Unnamed: 0,name,artists,popularity,danceability,valence,energy,explicit,key,liveness,loudness,speechiness,tempo
0,We're For The Dark - Remastered 2010,['Badfinger'],22,0.678,0.559,0.432,0,3,0.0727,-12.696,0.0334,117.674
1,Sixty Years On - Piano Demo,['Elton John'],25,0.456,0.259,0.368,0,6,0.1560,-10.692,0.0280,143.783
2,Got to Find Another Way,['The Guess Who'],21,0.433,0.833,0.724,0,0,0.1700,-9.803,0.0378,84.341
3,Feelin' Alright - Live At The Fillmore East/1970,['Joe Cocker'],22,0.436,0.870,0.914,0,5,0.8550,-6.955,0.0610,174.005
4,Caravan - Take 7,['Van Morrison'],23,0.669,0.564,0.412,0,7,0.4010,-13.095,0.0679,78.716
...,...,...,...,...,...,...,...,...,...,...,...,...
9995,China,"['Anuel AA', 'Daddy Yankee', 'KAROL G', 'Ozuna...",72,0.786,0.608,0.808,0,7,0.0822,-3.702,0.0881,105.029
9996,Halloweenie III: Seven Days,['Ashnikko'],68,0.717,0.734,0.753,0,7,0.1010,-6.020,0.0605,137.936
9997,AYA,['MAMAMOO'],76,0.634,0.637,0.858,0,4,0.2580,-2.226,0.0809,91.688
9998,Darkness,['Eminem'],70,0.671,0.195,0.623,1,2,0.6430,-7.161,0.3080,75.055


🎯 Let's find songs that are "similar" to Queen's mythical *Another One Bites the Dust*.

In [5]:
k_song = df.iloc[9997:9998] # Another One Bites the Dust - Queen

k_song

Unnamed: 0,name,artists,popularity,danceability,valence,energy,explicit,key,liveness,loudness,speechiness,tempo
9997,AYA,['MAMAMOO'],76,0.634,0.637,0.858,0,4,0.258,-2.226,0.0809,91.688


## 1. Calculating the distances

👇 First, train the KNN to have it learn the distances between each observation of the dataset.  
Since we are only concerned with the similarity of features between the songs, it doesn't matter which target the model is fitted on.

In [10]:
# YOUR CODE HERE
X = df.select_dtypes(include=['int', 'float'])
from sklearn.neighbors import NearestNeighbors
neigh = NearestNeighbors(n_neighbors=5)
neigh.fit(X)

Check out the [documentation](https://scikit-learn.org/stable/modules/generated/sklearn.neighbors.KNeighborsRegressor.html#sklearn.neighbors.KNeighborsRegressor.kneighbors)

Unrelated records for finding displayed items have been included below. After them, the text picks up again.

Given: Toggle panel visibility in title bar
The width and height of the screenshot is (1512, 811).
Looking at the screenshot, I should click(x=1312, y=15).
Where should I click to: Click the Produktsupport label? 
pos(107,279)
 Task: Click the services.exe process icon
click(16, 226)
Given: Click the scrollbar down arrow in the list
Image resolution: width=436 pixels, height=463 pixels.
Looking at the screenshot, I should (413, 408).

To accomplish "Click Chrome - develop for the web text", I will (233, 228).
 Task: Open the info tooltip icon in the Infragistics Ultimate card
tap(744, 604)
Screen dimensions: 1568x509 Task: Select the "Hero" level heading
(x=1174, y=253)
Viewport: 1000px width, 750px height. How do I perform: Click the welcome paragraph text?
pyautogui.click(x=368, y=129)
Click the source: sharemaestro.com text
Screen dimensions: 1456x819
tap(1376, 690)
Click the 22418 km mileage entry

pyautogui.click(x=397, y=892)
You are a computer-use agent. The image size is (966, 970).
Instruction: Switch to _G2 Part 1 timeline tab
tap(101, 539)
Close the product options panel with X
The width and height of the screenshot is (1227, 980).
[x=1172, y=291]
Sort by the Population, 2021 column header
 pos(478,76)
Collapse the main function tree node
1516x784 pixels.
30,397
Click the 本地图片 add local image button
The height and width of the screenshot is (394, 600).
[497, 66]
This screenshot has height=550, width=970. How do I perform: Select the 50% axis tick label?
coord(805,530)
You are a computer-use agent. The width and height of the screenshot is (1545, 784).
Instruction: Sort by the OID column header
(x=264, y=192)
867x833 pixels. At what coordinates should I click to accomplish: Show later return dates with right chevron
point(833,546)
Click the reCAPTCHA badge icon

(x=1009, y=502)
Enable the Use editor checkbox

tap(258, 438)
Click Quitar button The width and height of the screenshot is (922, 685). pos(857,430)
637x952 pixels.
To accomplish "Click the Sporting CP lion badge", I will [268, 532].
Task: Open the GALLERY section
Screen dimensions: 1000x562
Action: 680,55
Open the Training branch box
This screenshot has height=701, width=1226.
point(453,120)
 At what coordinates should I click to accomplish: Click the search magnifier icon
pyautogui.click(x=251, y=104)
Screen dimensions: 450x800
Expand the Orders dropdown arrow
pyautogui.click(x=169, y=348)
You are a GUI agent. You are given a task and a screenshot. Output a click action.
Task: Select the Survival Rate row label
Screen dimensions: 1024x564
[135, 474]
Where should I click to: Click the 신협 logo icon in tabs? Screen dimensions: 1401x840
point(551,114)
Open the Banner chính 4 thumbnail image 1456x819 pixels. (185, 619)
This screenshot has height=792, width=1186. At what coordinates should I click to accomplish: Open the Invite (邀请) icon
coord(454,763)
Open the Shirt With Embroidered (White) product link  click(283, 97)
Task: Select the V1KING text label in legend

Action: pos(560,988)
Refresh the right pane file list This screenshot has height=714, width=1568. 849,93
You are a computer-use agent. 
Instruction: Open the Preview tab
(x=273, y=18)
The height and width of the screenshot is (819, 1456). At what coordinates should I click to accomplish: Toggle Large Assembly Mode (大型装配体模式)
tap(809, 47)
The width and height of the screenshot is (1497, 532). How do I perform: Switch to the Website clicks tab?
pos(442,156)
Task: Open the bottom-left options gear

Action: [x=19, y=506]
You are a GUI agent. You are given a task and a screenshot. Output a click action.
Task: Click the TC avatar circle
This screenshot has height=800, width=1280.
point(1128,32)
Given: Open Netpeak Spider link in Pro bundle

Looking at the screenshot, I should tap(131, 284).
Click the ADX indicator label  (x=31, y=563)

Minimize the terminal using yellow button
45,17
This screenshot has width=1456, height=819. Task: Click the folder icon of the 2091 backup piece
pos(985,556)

## 2. Passing the new point

👇 You can now pass a new point to the KNN model and find its closest point.

In [15]:
similar = k_song.select_dtypes(include=['int', 'float'])
neigh.kneighbors(similar)

(array([[0.        , 4.91613652, 5.01715033, 5.53793168, 5.68200681]]),
 array([[9997, 9963, 9746, 9841, 9999]]))

In [17]:
# YOUR CODE HERE
df.iloc[neigh.kneighbors(similar)[1][0]]

Unnamed: 0,name,artists,popularity,danceability,valence,energy,explicit,key,liveness,loudness,speechiness,tempo
9997,AYA,['MAMAMOO'],76,0.634,0.637,0.858,0,4,0.258,-2.226,0.0809,91.688
9963,Cool,['Dua Lipa'],72,0.47,0.79,0.785,0,5,0.0931,-4.015,0.0664,89.717
9746,No Te Vayas,['Camilo'],72,0.766,0.81,0.721,0,6,0.128,-4.46,0.0738,92.001
9841,Boyfriend,['Selena Gomez'],73,0.811,0.346,0.512,0,2,0.0768,-6.381,0.17,92.046
9999,Billetes Azules (with J Balvin),"['KEVVO', 'J Balvin']",74,0.856,0.642,0.721,1,7,0.182,-4.928,0.108,94.991


## 3. Making a playlist!

👇 Make a playlist with 10 songs based on Queen's *Another One Bites the Dust*, sorted by increasing tempo.

In [18]:
k_song

Unnamed: 0,name,artists,popularity,danceability,valence,energy,explicit,key,liveness,loudness,speechiness,tempo
9997,AYA,['MAMAMOO'],76,0.634,0.637,0.858,0,4,0.258,-2.226,0.0809,91.688


In [19]:
# YOUR CODE HEREX = df.select_dtypes(include=['int', 'float'])
from sklearn.neighbors import NearestNeighbors
neigh = NearestNeighbors(n_neighbors=10)
neigh.fit(X)

In [20]:
similar = k_song.select_dtypes(include=['int', 'float'])
neigh.kneighbors(similar)

(array([[0.        , 4.91613652, 5.01715033, 5.53793168, 5.68200681,
         6.26892393, 6.31049182, 6.70178065, 7.05635233, 7.2945644 ]]),
 array([[9997, 9963, 9746, 9841, 9999, 9905, 9837, 9464, 9787, 9237]]))

In [24]:
df.iloc[neigh.kneighbors(similar)[1][0]].sort_values(by=['tempo'], ascending=True)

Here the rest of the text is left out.